■ Input data

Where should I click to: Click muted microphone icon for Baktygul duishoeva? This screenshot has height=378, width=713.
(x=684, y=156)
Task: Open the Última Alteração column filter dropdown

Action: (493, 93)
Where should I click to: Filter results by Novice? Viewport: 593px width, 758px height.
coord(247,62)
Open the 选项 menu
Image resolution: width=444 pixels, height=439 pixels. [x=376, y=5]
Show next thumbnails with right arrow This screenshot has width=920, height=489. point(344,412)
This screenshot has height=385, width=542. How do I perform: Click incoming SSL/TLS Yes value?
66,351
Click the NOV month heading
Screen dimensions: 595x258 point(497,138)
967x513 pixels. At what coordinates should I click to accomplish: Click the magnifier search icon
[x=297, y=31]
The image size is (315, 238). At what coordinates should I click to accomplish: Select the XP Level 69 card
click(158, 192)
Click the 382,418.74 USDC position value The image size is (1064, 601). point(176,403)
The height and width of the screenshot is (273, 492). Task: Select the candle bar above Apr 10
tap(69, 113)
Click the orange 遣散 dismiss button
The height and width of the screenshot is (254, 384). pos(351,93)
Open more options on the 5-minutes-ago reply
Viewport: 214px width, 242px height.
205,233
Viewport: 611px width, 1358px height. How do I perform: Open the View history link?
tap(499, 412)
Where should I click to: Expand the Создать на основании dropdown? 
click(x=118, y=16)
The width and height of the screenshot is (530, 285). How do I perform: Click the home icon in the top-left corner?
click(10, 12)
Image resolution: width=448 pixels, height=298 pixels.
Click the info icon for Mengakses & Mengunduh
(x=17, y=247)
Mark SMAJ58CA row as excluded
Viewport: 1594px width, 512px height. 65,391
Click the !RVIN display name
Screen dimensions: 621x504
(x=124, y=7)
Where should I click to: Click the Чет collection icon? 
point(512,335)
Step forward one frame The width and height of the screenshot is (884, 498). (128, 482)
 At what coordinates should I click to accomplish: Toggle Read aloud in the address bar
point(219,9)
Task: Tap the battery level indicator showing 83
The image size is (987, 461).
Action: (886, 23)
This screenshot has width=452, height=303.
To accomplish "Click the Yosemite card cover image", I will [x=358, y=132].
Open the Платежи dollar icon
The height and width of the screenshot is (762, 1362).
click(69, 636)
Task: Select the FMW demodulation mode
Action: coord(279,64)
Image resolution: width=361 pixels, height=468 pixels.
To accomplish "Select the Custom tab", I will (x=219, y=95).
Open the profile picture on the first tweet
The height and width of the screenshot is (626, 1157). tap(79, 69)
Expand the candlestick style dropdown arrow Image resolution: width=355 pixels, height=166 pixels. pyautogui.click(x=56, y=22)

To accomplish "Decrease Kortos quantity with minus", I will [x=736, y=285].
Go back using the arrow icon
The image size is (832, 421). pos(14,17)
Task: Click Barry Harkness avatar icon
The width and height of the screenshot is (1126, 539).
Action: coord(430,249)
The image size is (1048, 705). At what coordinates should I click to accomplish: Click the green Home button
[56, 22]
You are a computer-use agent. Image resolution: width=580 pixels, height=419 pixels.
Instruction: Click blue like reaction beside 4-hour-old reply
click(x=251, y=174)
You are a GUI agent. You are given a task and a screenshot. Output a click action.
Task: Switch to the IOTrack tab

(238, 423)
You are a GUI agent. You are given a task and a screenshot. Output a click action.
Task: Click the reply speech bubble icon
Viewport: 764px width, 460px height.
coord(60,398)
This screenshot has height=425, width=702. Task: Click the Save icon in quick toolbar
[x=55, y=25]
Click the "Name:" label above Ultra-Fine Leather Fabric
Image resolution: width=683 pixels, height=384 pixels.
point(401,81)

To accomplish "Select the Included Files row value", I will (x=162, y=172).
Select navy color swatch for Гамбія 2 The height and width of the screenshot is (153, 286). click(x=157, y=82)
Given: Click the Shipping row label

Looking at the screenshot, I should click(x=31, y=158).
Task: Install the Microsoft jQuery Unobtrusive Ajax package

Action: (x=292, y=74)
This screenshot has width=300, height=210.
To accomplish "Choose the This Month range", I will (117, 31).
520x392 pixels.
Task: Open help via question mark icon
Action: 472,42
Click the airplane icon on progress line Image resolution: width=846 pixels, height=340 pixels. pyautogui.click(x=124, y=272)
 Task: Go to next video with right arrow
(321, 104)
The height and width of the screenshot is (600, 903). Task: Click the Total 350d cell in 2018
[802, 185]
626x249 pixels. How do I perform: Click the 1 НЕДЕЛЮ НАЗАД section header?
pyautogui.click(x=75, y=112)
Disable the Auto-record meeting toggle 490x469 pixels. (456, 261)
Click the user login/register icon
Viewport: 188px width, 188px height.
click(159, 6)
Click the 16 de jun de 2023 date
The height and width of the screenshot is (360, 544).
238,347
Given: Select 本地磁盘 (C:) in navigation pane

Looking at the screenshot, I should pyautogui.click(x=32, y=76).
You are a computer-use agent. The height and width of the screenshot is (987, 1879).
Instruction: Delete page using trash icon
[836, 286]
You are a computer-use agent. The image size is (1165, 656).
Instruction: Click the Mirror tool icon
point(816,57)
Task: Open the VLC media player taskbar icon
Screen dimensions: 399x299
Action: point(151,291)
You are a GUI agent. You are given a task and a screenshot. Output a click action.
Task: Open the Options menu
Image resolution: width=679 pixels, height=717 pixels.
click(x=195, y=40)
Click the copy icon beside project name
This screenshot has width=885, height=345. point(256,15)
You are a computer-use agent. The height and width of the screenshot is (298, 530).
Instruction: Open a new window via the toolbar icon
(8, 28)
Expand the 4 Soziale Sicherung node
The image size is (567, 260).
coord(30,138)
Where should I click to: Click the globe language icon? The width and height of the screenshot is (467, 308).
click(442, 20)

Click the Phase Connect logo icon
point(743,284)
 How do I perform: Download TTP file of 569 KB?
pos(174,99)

■ Assignment
Output the full listing above without altering a single word.

■ Problem solution
Where should I click to: Click muted microphone icon for Baktygul duishoeva? This screenshot has height=378, width=713.
(x=684, y=156)
Task: Open the Última Alteração column filter dropdown

Action: (493, 93)
Where should I click to: Filter results by Novice? Viewport: 593px width, 758px height.
coord(247,62)
Open the 选项 menu
Image resolution: width=444 pixels, height=439 pixels. [x=376, y=5]
Show next thumbnails with right arrow This screenshot has width=920, height=489. point(344,412)
This screenshot has height=385, width=542. How do I perform: Click incoming SSL/TLS Yes value?
66,351
Click the NOV month heading
Screen dimensions: 595x258 point(497,138)
967x513 pixels. At what coordinates should I click to accomplish: Click the magnifier search icon
[x=297, y=31]
The image size is (315, 238). At what coordinates should I click to accomplish: Select the XP Level 69 card
click(158, 192)
Click the 382,418.74 USDC position value The image size is (1064, 601). point(176,403)
The height and width of the screenshot is (273, 492). Task: Select the candle bar above Apr 10
tap(69, 113)
Click the orange 遣散 dismiss button
The height and width of the screenshot is (254, 384). pos(351,93)
Open more options on the 5-minutes-ago reply
Viewport: 214px width, 242px height.
205,233
Viewport: 611px width, 1358px height. How do I perform: Open the View history link?
tap(499, 412)
Where should I click to: Expand the Создать на основании dropdown? 
click(x=118, y=16)
The width and height of the screenshot is (530, 285). How do I perform: Click the home icon in the top-left corner?
click(10, 12)
Image resolution: width=448 pixels, height=298 pixels.
Click the info icon for Mengakses & Mengunduh
(x=17, y=247)
Mark SMAJ58CA row as excluded
Viewport: 1594px width, 512px height. 65,391
Click the !RVIN display name
Screen dimensions: 621x504
(x=124, y=7)
Where should I click to: Click the Чет collection icon? 
point(512,335)
Step forward one frame The width and height of the screenshot is (884, 498). (128, 482)
 At what coordinates should I click to accomplish: Toggle Read aloud in the address bar
point(219,9)
Task: Tap the battery level indicator showing 83
The image size is (987, 461).
Action: (886, 23)
This screenshot has width=452, height=303.
To accomplish "Click the Yosemite card cover image", I will [x=358, y=132].
Open the Платежи dollar icon
The height and width of the screenshot is (762, 1362).
click(69, 636)
Task: Select the FMW demodulation mode
Action: coord(279,64)
Image resolution: width=361 pixels, height=468 pixels.
To accomplish "Select the Custom tab", I will (x=219, y=95).
Open the profile picture on the first tweet
The height and width of the screenshot is (626, 1157). tap(79, 69)
Expand the candlestick style dropdown arrow Image resolution: width=355 pixels, height=166 pixels. pyautogui.click(x=56, y=22)

To accomplish "Decrease Kortos quantity with minus", I will [x=736, y=285].
Go back using the arrow icon
The image size is (832, 421). pos(14,17)
Task: Click Barry Harkness avatar icon
The width and height of the screenshot is (1126, 539).
Action: coord(430,249)
The image size is (1048, 705). At what coordinates should I click to accomplish: Click the green Home button
[56, 22]
You are a computer-use agent. Image resolution: width=580 pixels, height=419 pixels.
Instruction: Click blue like reaction beside 4-hour-old reply
click(x=251, y=174)
You are a GUI agent. You are given a task and a screenshot. Output a click action.
Task: Switch to the IOTrack tab

(238, 423)
You are a GUI agent. You are given a task and a screenshot. Output a click action.
Task: Click the reply speech bubble icon
Viewport: 764px width, 460px height.
coord(60,398)
This screenshot has height=425, width=702. Task: Click the Save icon in quick toolbar
[x=55, y=25]
Click the "Name:" label above Ultra-Fine Leather Fabric
Image resolution: width=683 pixels, height=384 pixels.
point(401,81)

To accomplish "Select the Included Files row value", I will (x=162, y=172).
Select navy color swatch for Гамбія 2 The height and width of the screenshot is (153, 286). click(x=157, y=82)
Given: Click the Shipping row label

Looking at the screenshot, I should click(x=31, y=158).
Task: Install the Microsoft jQuery Unobtrusive Ajax package

Action: (x=292, y=74)
This screenshot has width=300, height=210.
To accomplish "Choose the This Month range", I will (117, 31).
520x392 pixels.
Task: Open help via question mark icon
Action: 472,42
Click the airplane icon on progress line Image resolution: width=846 pixels, height=340 pixels. pyautogui.click(x=124, y=272)
 Task: Go to next video with right arrow
(321, 104)
The height and width of the screenshot is (600, 903). Task: Click the Total 350d cell in 2018
[802, 185]
626x249 pixels. How do I perform: Click the 1 НЕДЕЛЮ НАЗАД section header?
pyautogui.click(x=75, y=112)
Disable the Auto-record meeting toggle 490x469 pixels. (456, 261)
Click the user login/register icon
Viewport: 188px width, 188px height.
click(159, 6)
Click the 16 de jun de 2023 date
The height and width of the screenshot is (360, 544).
238,347
Given: Select 本地磁盘 (C:) in navigation pane

Looking at the screenshot, I should pyautogui.click(x=32, y=76).
You are a computer-use agent. The height and width of the screenshot is (987, 1879).
Instruction: Delete page using trash icon
[836, 286]
You are a computer-use agent. The image size is (1165, 656).
Instruction: Click the Mirror tool icon
point(816,57)
Task: Open the VLC media player taskbar icon
Screen dimensions: 399x299
Action: point(151,291)
You are a GUI agent. You are given a task and a screenshot. Output a click action.
Task: Open the Options menu
Image resolution: width=679 pixels, height=717 pixels.
click(x=195, y=40)
Click the copy icon beside project name
This screenshot has width=885, height=345. point(256,15)
You are a computer-use agent. The height and width of the screenshot is (298, 530).
Instruction: Open a new window via the toolbar icon
(8, 28)
Expand the 4 Soziale Sicherung node
The image size is (567, 260).
coord(30,138)
Where should I click to: Click the globe language icon? The width and height of the screenshot is (467, 308).
click(442, 20)

Click the Phase Connect logo icon
point(743,284)
 How do I perform: Download TTP file of 569 KB?
pos(174,99)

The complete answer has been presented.